The joint venture, Fuel DME Production Co., will build a DME production plant within Mitsubishi Gas Chemical Company’s Niigata Factory (Niigata-shi). Initial capacity will be 80,000 tonnes per year, expandable to 100,000 tonnes per year. Operation is scheduled to begin in June 2008.
Mitsubishi Gas Chemical will own 29.15% of the venture; Itochu, 13.25%; and JPE, 12%. The other partners and their respective shares are: Taiyo Oil Co. (10%); Total Di-Methyl Ether Japan Ltd. (10%); Toyota Tsusho Corp. (10%); JGC Corp. (5.3%); Mitsubishi Heavy Industries (5.3%); and Mitsubishi Chemical Corp. (5%).
The Japanese government has flagged DME promotion as an important element in its Basic Energy Plan, and is supporting technology developments for DME production and application, as is China.
JGC is in charge of the construction of the new production plant, and Mitsubishi Gas Chemical will handle plant operations.

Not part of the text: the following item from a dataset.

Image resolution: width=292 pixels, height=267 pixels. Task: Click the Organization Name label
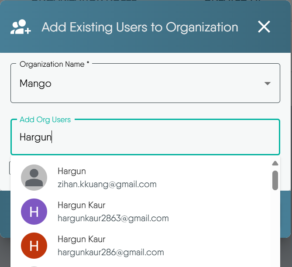54,64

Most DME is produced via a two-stage process that converts syngas (from a variety of feedstocks) to methanol, and then dehydrates that to produce DME. Some companies—Total among them—are working on a more efficient, one-step process for the direct synthesis of DME from syngas. The first Fuel DME Production plant will use the methanol process.